If Brazil does move ahead on this agenda, it could be really bad news for Petrobras (NYSE: PBR) - especially since the stock may have priced in some huge recent offshore finds.

While nationalized oil is a way of life in the Persian Gulf (think OPEC) and some Nordic countries, South America has a certain way of wrapping it all with vitriolic rhetoric under the banner “El Petroleo es Nuestro!” - the oil is ours. In a word, it’s all about socialism.

If you think about the old adage that oil and water don’t mix, that certainly applies to the offshore drilling by the socialist regimes of Latin America.

Venezuela’s Hugo Chavez is the populist, anti-American leader who has nationalized oil to the detriment of everyone concerned. Production is down, major oil companies are taking him to court to reclaim seized assets and it is a source of boring saber rattling.

Still, nationalized oil in Latin America has entered the regional dialogue.

Bolivia, Ecuador and other countries find it appealing that oil money can be used to cure all social ills - except government corruption.

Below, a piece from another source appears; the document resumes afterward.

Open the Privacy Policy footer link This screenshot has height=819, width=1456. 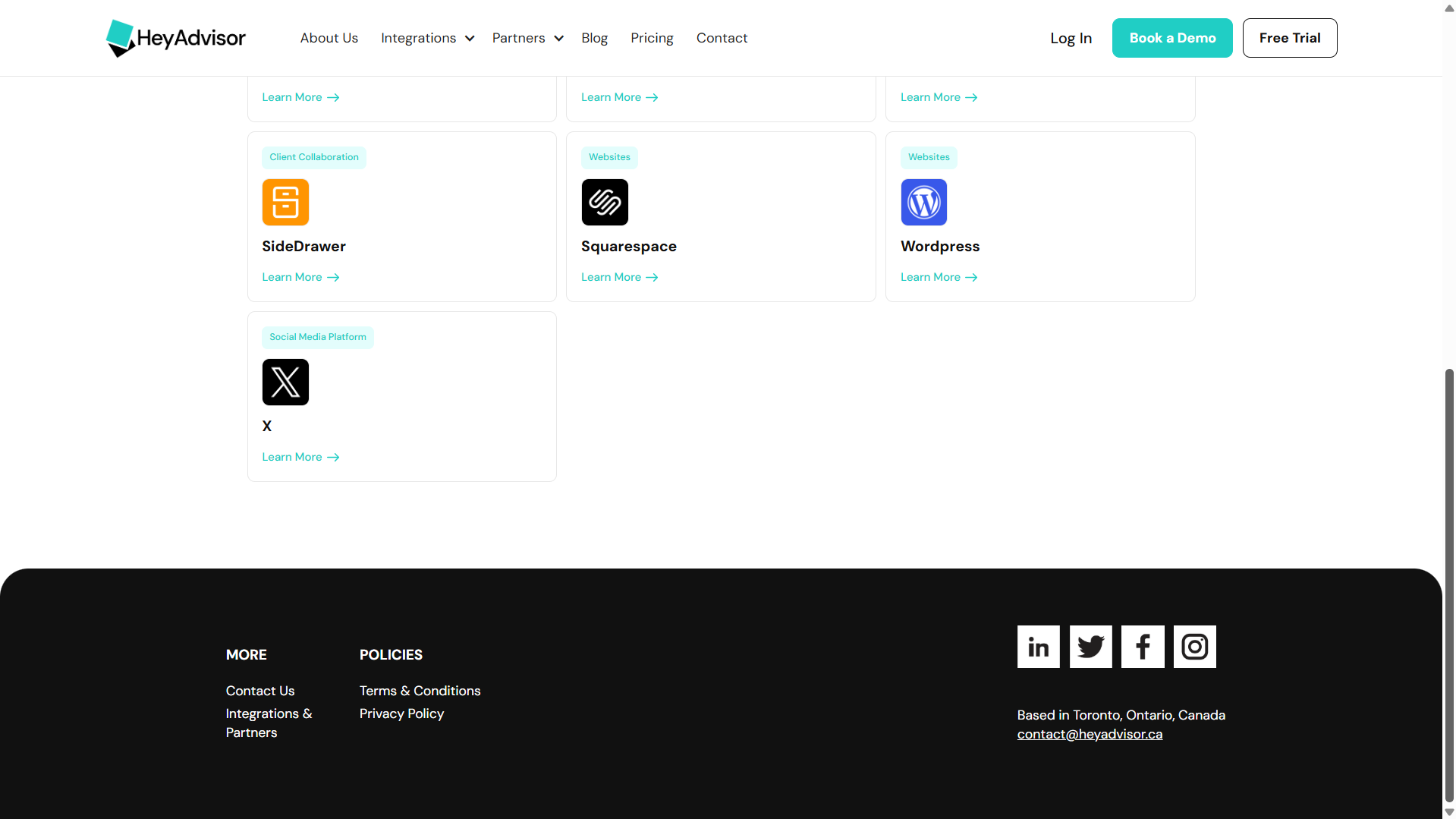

I came across a startling article in The Latin Business Chronicle titled “Brazil: New Oil Company?” It gave a real insider glimpse about how serious Lula is about nationalizing Brazilian oil in light of the discovery of potentially tens of billions of barrels of offshore, sub-salt oil in the past year.

The article was actually an interview with three experts: Georges Landau, Head of Prismax Consultoria in Brazil; Roger Tissot, independent energy consultant; and Erasto Almeida of the Latin America Research Associate at the Eurasia Group.

The conversation centered on the idea that President Lula may go for a new national oil company that would compete against Petrobras.

Landau was of the opinion that although there is a degree of uncertainty around the nationalization movement, he does point to Lula’s statements favoring a new state-run oil company.

Landau described this possible new venture as one that “would by-pass Petrobras.” He went on to explain that Petrobras’ enormous financial resources required for successful drilling of these new, vast discoveries plays against Lula’s sense of national pride - even xenophobia.

Tissot sees Lula’s policies as underlying a way to avoid the “curse of oil” in which only a few wealthy insiders benefit from the profits while the rest of people suffer in squalor.

Tissot points out that Lula has suggested that oil revenues from the massive pre-salt discovery could be used to pay the social debt by allocating these revenues to education. According to Tissot, one idea is to create a new national oil company in charge of operating the pre-salt blocks.

He believes that Lula’s administration is at a crossroads.

If Lula chooses the easy, populist answer of capturing all the rent and using it for social spending, he would secure future electoral successes for his party but at the risk of sending his country backward on a ‘rentist model.’ By adopting the stabilization fund, he is at risk of upsetting his loyal base, which has supported him for years under tight fiscal policies.

Worse, if Lula does form a new government-run oil company, he could easily alienate many of the shareholders who invested in Petrobras.

Tissot is of the mind that some sort of middle-ground could be reached - although its boundaries still remain murky.